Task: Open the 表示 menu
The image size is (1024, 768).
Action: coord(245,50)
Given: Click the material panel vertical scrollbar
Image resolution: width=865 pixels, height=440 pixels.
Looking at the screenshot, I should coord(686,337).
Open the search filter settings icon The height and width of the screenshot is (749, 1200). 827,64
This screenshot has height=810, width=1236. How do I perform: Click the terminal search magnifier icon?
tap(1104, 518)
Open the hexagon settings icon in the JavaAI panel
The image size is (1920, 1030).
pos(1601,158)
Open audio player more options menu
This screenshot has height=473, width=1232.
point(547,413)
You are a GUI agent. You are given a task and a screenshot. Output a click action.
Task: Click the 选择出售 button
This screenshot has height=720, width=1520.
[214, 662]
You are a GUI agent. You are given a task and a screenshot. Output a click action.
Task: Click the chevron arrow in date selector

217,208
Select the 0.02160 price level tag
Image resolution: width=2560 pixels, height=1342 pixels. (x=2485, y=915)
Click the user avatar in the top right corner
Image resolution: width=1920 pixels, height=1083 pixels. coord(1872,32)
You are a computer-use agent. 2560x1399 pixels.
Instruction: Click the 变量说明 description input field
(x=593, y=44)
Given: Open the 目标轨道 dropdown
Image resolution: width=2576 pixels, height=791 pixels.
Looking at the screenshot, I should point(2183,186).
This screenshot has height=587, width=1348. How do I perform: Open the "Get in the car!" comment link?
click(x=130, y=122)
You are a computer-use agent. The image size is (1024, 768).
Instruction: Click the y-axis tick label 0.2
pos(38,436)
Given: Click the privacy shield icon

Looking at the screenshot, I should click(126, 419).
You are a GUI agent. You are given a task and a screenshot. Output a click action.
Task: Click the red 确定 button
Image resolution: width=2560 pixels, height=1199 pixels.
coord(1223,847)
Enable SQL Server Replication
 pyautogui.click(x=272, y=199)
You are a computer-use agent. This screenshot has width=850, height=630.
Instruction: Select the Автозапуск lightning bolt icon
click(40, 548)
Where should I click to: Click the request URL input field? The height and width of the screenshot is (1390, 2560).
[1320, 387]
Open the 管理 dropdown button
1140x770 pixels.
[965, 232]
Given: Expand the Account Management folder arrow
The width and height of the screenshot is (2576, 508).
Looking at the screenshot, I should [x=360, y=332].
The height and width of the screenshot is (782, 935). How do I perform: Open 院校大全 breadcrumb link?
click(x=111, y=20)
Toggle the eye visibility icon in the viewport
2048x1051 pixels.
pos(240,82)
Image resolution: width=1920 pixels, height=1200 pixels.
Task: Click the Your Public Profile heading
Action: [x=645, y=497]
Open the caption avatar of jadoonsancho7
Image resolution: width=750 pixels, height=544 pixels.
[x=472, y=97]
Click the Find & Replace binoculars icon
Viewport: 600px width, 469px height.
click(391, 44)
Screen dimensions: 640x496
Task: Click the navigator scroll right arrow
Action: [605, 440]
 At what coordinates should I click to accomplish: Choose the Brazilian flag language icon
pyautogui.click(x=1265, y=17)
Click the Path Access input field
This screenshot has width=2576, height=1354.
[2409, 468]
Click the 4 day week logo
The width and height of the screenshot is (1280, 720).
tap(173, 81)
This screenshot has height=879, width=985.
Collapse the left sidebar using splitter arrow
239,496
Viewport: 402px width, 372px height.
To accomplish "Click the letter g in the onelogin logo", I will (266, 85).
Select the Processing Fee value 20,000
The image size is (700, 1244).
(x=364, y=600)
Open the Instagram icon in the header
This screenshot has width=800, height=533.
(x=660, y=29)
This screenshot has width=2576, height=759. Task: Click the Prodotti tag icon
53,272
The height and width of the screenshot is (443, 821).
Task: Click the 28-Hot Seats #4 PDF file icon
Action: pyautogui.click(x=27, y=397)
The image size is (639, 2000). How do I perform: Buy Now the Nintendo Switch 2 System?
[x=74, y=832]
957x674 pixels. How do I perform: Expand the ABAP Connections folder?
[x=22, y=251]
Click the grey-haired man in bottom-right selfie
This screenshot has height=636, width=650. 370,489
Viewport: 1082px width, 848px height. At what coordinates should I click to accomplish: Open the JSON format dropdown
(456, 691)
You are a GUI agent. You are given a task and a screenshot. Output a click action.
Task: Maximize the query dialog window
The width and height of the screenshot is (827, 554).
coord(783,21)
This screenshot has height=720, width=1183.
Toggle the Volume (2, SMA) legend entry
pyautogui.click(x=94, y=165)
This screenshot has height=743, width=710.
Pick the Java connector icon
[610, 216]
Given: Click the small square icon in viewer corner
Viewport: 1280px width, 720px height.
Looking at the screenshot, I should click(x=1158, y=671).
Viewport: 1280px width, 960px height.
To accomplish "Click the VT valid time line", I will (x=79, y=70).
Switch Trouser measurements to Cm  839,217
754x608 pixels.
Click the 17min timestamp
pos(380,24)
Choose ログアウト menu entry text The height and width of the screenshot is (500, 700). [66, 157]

• • • •

PROBLEM:
Copy out the part of the lines above that opens with the line containing "Given: Expand the" and closes with the line containing "Looking at the screenshot, I should [x=360, y=332].", reproducing those lines exactly.

FULL ANSWER:
Given: Expand the Account Management folder arrow
The width and height of the screenshot is (2576, 508).
Looking at the screenshot, I should [x=360, y=332].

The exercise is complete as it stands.